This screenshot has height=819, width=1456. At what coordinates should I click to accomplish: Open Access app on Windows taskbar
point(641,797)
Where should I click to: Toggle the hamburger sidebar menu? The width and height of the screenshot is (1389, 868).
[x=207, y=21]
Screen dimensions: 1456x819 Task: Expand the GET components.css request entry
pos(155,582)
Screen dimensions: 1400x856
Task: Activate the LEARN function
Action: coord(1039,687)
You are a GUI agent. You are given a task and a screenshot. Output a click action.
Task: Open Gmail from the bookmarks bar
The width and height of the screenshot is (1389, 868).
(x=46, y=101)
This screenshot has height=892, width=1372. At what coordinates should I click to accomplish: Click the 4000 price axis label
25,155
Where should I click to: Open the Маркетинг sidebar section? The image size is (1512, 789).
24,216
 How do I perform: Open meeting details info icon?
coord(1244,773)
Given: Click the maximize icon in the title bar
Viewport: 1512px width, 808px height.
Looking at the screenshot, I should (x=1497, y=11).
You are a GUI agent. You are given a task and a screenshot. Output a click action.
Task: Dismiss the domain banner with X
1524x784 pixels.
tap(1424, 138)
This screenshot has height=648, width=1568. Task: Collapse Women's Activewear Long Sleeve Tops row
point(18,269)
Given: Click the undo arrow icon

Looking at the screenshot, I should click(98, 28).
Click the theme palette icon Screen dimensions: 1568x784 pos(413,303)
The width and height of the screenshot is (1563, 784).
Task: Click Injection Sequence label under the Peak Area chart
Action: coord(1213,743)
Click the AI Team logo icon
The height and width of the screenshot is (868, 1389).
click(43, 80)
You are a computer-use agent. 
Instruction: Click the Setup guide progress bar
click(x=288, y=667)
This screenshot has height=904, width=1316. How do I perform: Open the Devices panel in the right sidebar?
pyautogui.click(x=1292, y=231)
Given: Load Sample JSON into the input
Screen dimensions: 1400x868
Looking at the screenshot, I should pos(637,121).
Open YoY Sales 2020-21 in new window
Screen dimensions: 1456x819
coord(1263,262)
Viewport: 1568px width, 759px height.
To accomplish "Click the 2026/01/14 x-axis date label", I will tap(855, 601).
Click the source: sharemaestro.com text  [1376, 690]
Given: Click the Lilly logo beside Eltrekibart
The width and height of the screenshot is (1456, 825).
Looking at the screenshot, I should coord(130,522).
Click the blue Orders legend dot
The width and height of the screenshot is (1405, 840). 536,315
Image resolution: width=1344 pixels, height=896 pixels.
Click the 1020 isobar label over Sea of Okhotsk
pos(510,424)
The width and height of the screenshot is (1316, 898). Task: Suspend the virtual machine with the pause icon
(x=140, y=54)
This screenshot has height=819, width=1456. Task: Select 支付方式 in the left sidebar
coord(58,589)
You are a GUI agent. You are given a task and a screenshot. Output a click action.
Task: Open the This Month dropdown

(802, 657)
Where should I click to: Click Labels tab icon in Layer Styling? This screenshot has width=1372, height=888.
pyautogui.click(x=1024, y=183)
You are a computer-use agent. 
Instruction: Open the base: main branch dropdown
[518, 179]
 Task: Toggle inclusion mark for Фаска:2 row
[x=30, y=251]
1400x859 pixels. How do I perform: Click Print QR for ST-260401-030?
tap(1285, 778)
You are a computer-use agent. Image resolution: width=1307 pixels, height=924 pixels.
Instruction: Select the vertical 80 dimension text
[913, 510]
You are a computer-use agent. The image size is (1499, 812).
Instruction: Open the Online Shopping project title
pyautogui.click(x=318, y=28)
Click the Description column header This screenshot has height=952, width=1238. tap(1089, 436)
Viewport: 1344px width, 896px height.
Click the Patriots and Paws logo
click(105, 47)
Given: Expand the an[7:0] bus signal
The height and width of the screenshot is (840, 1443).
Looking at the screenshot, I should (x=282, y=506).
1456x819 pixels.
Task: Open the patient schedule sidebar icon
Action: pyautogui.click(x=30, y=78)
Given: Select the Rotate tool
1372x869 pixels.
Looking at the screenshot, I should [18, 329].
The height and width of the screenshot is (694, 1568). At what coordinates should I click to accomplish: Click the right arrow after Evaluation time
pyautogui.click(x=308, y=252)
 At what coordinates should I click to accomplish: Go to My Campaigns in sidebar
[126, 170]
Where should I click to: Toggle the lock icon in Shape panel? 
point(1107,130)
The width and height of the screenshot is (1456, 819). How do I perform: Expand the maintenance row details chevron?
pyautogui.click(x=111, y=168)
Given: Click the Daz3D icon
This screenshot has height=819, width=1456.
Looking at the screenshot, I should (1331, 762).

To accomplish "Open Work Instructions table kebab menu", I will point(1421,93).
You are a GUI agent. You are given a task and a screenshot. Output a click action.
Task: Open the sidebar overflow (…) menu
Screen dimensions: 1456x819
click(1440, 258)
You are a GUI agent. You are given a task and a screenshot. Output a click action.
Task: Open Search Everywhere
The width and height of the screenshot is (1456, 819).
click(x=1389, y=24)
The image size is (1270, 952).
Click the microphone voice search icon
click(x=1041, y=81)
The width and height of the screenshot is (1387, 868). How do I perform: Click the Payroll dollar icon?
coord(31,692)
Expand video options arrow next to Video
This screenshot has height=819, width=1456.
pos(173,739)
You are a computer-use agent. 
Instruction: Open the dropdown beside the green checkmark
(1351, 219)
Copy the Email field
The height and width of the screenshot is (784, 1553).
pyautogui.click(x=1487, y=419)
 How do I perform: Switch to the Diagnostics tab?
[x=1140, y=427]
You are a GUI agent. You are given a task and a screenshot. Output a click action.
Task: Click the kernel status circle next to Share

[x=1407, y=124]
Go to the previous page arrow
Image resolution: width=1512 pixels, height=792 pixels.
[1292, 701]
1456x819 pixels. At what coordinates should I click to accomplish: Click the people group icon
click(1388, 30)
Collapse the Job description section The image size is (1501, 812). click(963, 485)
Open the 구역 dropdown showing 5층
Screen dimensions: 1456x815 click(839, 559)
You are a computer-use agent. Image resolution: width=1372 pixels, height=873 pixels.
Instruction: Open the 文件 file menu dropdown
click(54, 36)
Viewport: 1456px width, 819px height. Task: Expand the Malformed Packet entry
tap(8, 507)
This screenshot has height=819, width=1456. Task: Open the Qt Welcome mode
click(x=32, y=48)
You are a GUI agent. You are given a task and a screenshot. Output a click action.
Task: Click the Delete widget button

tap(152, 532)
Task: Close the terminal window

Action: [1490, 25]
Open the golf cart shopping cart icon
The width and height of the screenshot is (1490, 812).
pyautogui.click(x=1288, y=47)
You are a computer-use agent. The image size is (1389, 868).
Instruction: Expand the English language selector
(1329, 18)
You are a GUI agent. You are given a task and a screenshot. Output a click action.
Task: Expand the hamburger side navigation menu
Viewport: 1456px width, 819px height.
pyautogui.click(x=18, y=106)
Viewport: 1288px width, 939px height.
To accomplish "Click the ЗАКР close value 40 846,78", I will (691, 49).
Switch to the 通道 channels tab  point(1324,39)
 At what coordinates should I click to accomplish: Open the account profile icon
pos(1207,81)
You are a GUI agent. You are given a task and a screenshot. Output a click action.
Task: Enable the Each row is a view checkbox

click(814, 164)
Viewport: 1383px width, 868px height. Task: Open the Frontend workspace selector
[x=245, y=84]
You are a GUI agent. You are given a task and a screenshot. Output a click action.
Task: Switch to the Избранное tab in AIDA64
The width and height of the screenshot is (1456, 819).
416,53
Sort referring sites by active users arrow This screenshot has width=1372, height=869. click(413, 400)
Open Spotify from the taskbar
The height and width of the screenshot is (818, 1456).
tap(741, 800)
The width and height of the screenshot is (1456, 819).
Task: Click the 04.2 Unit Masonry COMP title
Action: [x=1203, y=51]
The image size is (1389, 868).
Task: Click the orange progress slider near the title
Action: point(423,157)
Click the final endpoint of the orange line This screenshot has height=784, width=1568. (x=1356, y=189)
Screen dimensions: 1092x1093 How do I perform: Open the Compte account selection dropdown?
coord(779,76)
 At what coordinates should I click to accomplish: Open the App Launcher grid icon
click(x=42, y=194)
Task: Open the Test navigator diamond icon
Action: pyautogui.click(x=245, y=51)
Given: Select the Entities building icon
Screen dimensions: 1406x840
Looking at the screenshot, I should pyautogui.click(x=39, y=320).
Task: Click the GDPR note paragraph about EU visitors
++++++
Exercise aim:
Show me all lines in the records that contain "from".

Task output:
Task: Open Gmail from the bookmarks bar
Open Spotify from the taskbar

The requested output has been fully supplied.